Are there any other passages that sum up Lent better than these words from Paul? As I have noted before, this is like drinking from the proverbial fire hose. In verse after verse Paul scales ever higher theological heights and ever grander rhetorical flourishes as he stares, mouth agape, at the mysteries of God that all coalesce around the cross of Jesus Christ. Few passages in Scripture so swiftly capture the weird logic, the majestic reversal that just is the Gospel of Christ Jesus and its message on how it is that the universe gets saved.
(By the way, this commentary is substantially the same as one posted on these same verses a year ago when in late-January 2017 these verses were assigned. So if this sounds familiar, you maybe had looked at this sermon commentary back then!)

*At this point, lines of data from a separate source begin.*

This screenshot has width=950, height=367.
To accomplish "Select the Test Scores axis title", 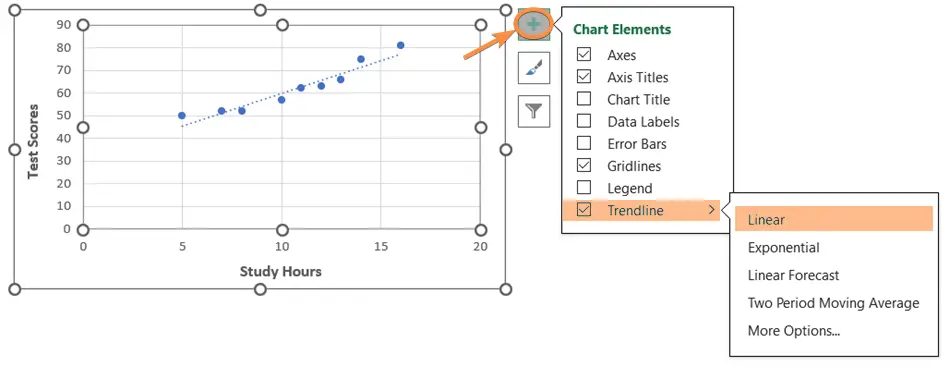I will 33,142.
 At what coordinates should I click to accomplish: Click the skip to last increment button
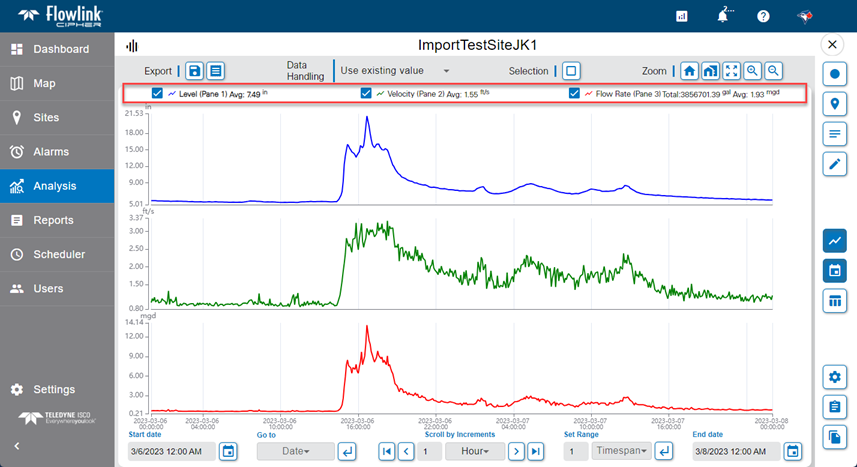[x=536, y=451]
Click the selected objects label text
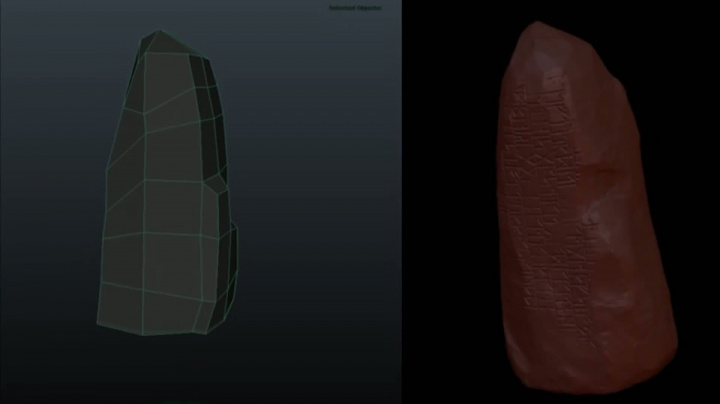This screenshot has width=720, height=404. [355, 8]
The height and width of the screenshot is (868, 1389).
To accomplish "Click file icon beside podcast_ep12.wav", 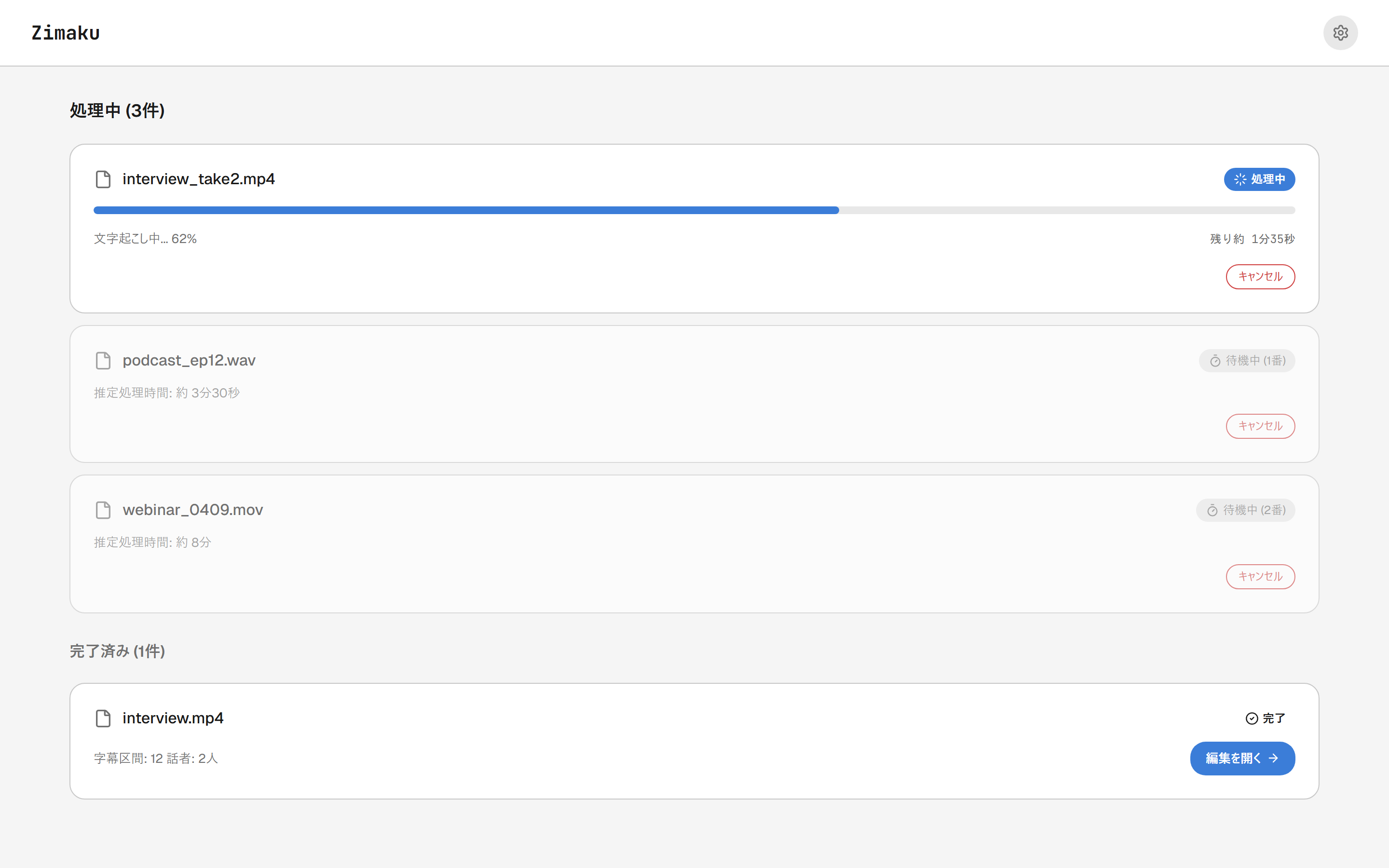I will pos(103,361).
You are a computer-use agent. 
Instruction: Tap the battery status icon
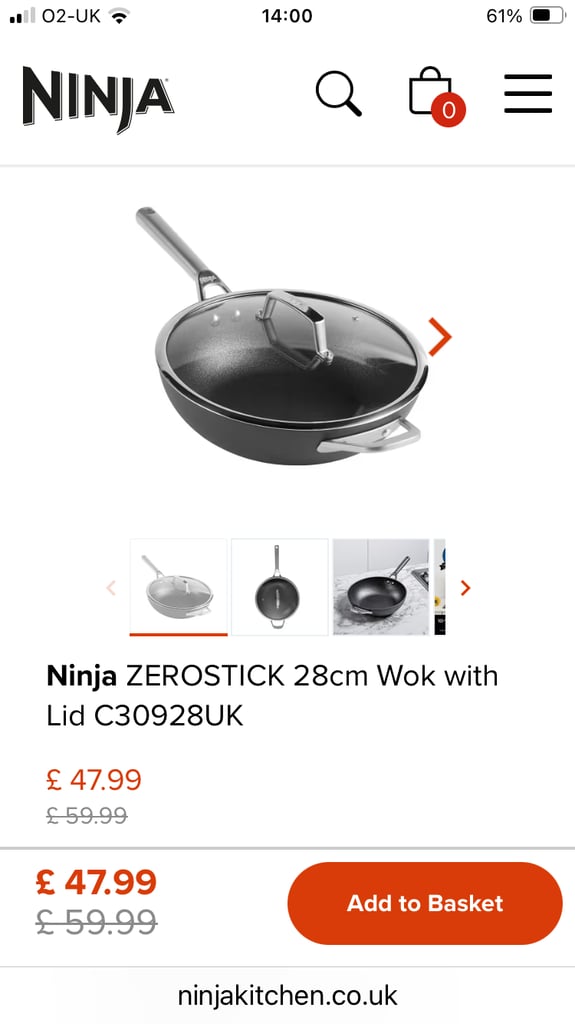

No one saw this coming. The world has its standards. The world knows what is strong and what is weak, what is effective and what is ineffectual. The world has defined intelligence and wisdom and can identify them when it sees them. The world has likewise defined stupidity and foolishness and can spy those things pretty readily too. History teaches us who comes out on top. It’s a dog eat dog world. Only the strong make it to the top. Had Paul known of Mr. Darwin, he would have pointed to the “survival of the fittest” that defines all progress on planet earth. These are things the world knows well.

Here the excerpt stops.